Using a bottom-up market analysis, Rishi estimates the TAM to be $600M. The company’s average deal size per year is $10,500, $27,000, and $45,000 for small, medium, and large companies, respectively. Based on census data, there are 39,329 small companies, 11,780 medium companies, and 8,758 large companies. For the TAM, 5% small, 75% medium, and 85% large companies were considered.
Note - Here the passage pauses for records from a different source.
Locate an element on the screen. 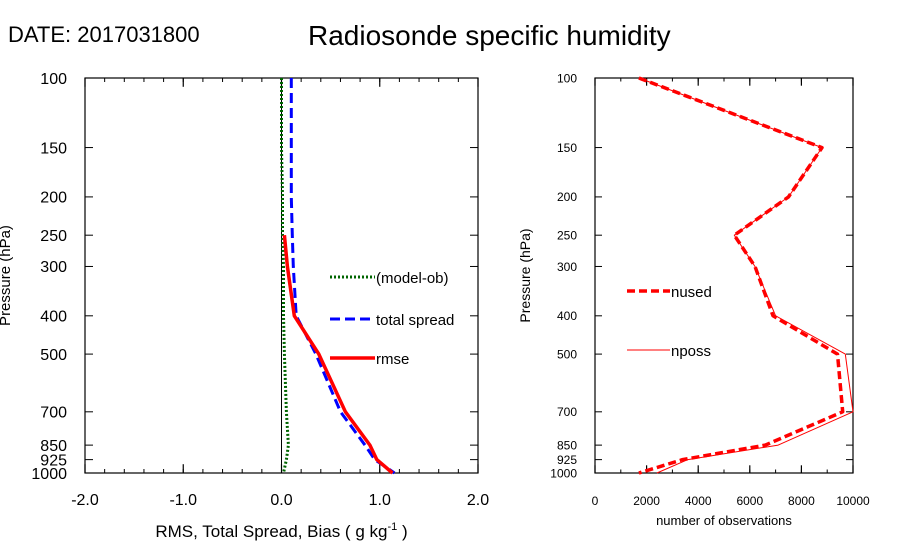  panel1-ytick-label: 1000 is located at coordinates (49, 474).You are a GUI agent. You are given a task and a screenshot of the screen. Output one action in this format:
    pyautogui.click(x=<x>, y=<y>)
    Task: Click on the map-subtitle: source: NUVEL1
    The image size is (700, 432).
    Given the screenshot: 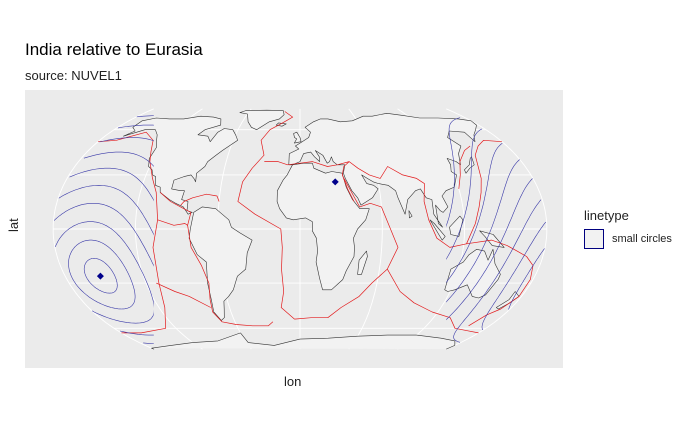 What is the action you would take?
    pyautogui.click(x=74, y=76)
    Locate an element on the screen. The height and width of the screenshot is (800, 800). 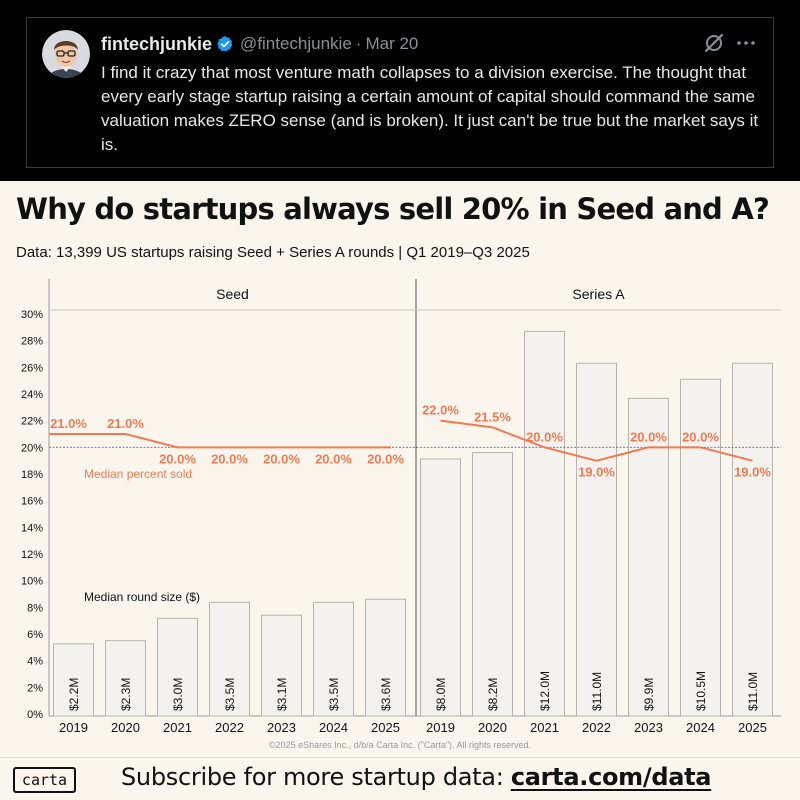
subscribe-link: carta.com/data is located at coordinates (611, 777).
This translates to a TAM of $21M, $239M, and $335M, respectively or $600M in total.
Currently the company is bootstrapped with $150K that Julie had raised through four convertible notes.
smartQED is in the midst of raising a $600K seed round and plans to close by Q4 2017. Its ideal investors are seed stage funds and angel investors with domain expertise and connections to its ideal enterprise customers. Its main area of focus is to target Cloud and IT Service providers as channels to sell to their customer bases with revenue sharing agreements.
The company plans to hire in both Silicon Valley and in India through an offshore development center. It would like to build its core AI and ML components in Silicon Valley because of the higher quality of talent in latest technologies. However, since Silicon Valley talent is very expensive, it plans to open an Indian subsidiary and hire full-time employees in India.
As for the exit strategy, Rishi says that to achieve its full potential, smartQED ultimately belongs in the hands of a larger company in the area, such as ServiceNow, Splunk or Cisco. They have, in fact, talked to a Director of Marketing at ServiceNow who has confirmed that this is a white space for them and that smartQED fits very nicely with their ITOM and ITSM offerings. Other possible acquirers include BMC, SumoLogic, CA Technologies, and HP.
My assessment is that if the company can close 4-5 sizable channel deals that create an $8-$10 million ARR pipeline in the next 18-24 months, this is a relatively swift acquisition for one of the above-mentioned players. This exit could be achieved with either the $600K seed round alone, or perhaps with another small round of capital infusion.
The company targets to hit $1M ARR by the beginning of Q2 2018 and remain capital efficient.